If using unroasted vermicelli, roasting longer is needed to develop the right texture. Adding the nuts at the roasting stage infuses their flavor. Milk powder adds sweetness and creaminess but can be omitted with more sugar added instead. Avoid overcooking after the milk is absorbed to keep the vermicelli from becoming too dry.
Ingredients
- 1 tablespoon ghee (clarified butter)
- 1 cup vermicelli - broken, (seviyan)
- 2 cups milk
- ¼ cup sugar or add as per taste
- ½ teaspoon green cardamom powder
- ¼ cup milk powder - optional, *check point no 1 in notes
- 10 to 12 raisins - seedless
- 4 to 5 almonds - sliced thinly
- 4 to 5 pistachio sliced thinly
- 4 to 5 cashews - sliced thinly
Instructions
Preparation
- Firstly keep all the ingredients ready for making meethi seviyan. Break the seviyan into smaller strands and set aside.
- Chop the nuts and set them aside.
Making Meethi Seviyan
- Heat a pan and then add the ghee.
- Let the ghee melt and then add the broken seviyan.

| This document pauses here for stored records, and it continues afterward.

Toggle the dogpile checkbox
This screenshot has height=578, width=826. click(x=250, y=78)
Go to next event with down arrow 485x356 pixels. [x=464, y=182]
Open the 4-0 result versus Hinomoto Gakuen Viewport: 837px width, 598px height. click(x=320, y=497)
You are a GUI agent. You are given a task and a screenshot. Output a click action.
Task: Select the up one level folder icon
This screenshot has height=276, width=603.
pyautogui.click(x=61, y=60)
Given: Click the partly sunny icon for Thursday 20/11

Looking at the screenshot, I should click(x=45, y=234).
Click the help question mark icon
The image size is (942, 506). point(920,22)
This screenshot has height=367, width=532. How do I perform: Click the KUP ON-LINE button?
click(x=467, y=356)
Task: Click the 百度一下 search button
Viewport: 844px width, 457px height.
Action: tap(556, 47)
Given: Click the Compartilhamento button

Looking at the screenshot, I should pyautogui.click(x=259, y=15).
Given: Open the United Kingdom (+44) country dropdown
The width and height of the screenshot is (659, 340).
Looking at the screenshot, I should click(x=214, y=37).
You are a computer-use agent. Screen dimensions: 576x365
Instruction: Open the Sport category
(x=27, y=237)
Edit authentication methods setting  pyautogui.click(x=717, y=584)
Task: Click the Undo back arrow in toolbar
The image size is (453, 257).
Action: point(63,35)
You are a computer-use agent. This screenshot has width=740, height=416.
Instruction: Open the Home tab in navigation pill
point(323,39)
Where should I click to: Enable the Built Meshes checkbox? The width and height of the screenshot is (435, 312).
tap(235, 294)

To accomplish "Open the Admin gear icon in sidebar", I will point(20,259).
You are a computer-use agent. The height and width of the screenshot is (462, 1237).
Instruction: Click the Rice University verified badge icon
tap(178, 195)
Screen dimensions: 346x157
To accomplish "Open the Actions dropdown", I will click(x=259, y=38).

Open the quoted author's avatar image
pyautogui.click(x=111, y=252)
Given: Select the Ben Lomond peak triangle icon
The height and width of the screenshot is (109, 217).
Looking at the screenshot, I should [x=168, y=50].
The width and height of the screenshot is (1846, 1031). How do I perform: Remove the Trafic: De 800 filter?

- On a low to medium heat, with frequent stirrings roast the seviyan until they become golden. Since I used pre roasted seviyan, I didn't have to roast the seviyan much. However, if you use seviyan which is not roasted, then you will need to roast for some more time.
- Add all the chopped nuts and raisins. Stir them nicely.
- Lower the heat and pour the milk. Instead of milk you can also add water or a plant based milk.
- Keep in mind that the proportion of milk to be added will depend on the type, quality and texture of seviyan you have used. Thus you may need to add less or more milk, so that you get a dry mixture after cooking. Do check the package instructions for the amount of milk or water you need to add for 1 cup of vermicelli.
- Stir and mix very well. Then continue to stir for 2 to 3 minutes.
- Now add sugar. Keep stirring the mixture.
- Add milk powder. If you do not have milk powder, then just skip it. Mix again.
- Sprinkle the cardamom powder and stir well.
- The mixture will start thickening and the seviyan will also begin to absorb milk. When all the milk has been absorbed, turn off the heat.
- Serve Meethi Seviyan hot or warm or chilled. You can even garnish with some sliced nuts while serving.
Notes
- Milk powder adds sweetness; adjust sugar accordingly if omitted.
- Roast unroasted seviyan longer to develop flavor and texture.
- Adjust milk quantity to achieve desired consistency; less milk for drier dessert, more for kheer style.
- Add nuts and raisins while roasting for better infusion of flavors.
- Do not overcook after milk absorption to avoid dryness.
- Recipe quantities can be increased for larger servings.
Nutrition Information
Show DetailsNutrition Facts
Serving: 3Serving
Amount Per Serving
Calories 389 kcal
% Daily Value*
| Calories | 389kcal | 19% |
| Carbohydrates | 51g | 17% |
| Protein | 12g | 24% |
| Fat | 16g | 25% |
| Saturated Fat | 8g | 40% |
| Polyunsaturated Fat | 1g | 6% |
| Monounsaturated Fat | 5g | 25% |
| Cholesterol | 43mg | 14% |
| Sodium | 104mg | 4% |
| Potassium | 507mg | 11% |
| Fiber | 1g | 4% |
| Sugar | 31g | 62% |
| Vitamin A | 367IU | 7% |
| Vitamin B1 (Thiamine) | 0.2mg | |
| Vitamin B2 (Riboflavin) | 0.4mg | |
| Vitamin B3 (Niacin) | 1mg | |
| Vitamin B6 | 0.2mg | |
| Vitamin B12 | 1µg | 42% |
| Vitamin C | 1mg | 1% |
| Vitamin D | 3µg | 15% |
| Vitamin E | 1mg | |
| Vitamin K | 2µg | |
| Calcium | 312mg | 31% |
| Vitamin B9 (Folate) | 10µg | |
| Iron | 1mg | 6% |
| Magnesium | 55mg | 14% |
| Phosphorus | 323mg | |
| Zinc | 2mg |
* Percent Daily Values are based on a 2,000 calorie diet.